** DATA RECORDS follows **

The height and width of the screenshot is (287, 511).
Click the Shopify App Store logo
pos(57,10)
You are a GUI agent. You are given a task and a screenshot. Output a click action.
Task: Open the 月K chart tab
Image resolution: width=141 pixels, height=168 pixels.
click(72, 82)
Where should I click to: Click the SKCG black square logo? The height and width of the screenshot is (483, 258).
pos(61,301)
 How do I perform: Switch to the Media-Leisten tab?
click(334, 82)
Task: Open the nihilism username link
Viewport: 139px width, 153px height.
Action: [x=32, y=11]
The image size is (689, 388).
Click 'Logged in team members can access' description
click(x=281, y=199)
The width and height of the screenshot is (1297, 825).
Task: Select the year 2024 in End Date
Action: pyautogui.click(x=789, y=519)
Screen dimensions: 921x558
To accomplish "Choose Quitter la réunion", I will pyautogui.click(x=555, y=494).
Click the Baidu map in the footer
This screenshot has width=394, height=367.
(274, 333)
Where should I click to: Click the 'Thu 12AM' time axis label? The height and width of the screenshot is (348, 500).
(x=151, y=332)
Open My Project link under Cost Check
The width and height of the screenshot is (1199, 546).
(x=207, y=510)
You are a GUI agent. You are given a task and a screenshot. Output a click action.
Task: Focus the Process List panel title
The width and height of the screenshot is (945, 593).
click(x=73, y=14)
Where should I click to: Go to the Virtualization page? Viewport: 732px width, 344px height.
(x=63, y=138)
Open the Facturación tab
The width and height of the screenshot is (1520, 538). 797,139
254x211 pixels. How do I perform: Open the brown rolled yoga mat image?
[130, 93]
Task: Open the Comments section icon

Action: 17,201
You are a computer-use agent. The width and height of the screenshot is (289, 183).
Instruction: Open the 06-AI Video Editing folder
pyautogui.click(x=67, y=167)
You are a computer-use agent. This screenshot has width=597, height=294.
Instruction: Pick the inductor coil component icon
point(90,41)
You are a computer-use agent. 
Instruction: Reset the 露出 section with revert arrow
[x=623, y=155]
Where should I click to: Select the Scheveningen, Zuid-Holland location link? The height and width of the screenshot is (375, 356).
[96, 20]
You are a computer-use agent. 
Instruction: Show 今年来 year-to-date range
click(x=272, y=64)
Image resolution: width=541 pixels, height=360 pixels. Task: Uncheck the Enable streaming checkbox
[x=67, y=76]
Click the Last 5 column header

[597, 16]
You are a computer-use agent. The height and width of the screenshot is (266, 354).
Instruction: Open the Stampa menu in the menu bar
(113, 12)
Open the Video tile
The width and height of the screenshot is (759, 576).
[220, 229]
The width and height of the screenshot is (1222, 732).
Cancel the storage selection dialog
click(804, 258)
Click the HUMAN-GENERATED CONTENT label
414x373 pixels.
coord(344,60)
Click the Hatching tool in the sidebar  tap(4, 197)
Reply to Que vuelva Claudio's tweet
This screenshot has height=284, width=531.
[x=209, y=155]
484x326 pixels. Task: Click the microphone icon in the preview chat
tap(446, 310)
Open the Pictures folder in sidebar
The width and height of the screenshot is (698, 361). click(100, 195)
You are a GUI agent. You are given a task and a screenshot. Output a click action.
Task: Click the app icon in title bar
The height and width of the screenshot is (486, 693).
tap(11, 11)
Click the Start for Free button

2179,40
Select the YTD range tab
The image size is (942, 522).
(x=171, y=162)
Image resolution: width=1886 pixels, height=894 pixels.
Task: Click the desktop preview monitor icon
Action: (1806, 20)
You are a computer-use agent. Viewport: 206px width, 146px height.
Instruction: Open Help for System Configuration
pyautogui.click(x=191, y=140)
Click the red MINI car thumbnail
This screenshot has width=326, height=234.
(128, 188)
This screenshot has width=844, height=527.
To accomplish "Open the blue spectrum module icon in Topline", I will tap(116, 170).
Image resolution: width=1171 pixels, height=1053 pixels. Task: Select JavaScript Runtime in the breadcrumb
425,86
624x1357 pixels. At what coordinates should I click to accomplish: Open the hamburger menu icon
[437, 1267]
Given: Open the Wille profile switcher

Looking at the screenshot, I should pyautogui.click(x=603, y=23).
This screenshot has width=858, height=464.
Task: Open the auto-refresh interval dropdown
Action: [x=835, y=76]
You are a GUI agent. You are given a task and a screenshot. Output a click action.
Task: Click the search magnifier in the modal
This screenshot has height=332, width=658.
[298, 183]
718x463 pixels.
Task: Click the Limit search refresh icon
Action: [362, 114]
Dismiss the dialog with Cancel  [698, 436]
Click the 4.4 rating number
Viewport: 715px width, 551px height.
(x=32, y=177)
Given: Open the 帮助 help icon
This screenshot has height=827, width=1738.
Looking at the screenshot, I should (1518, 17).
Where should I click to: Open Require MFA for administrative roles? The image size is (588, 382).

** End of DATA RECORDS **

INSTRUCTIONS TO FOLLOW
Repeat exactly the lines from the one containing "This screenshot has height=827, width=1738." to the end of the records.

EXERCISE SOLUTION
This screenshot has height=827, width=1738.
Looking at the screenshot, I should (1518, 17).
Where should I click to: Open Require MFA for administrative roles? The image size is (588, 382).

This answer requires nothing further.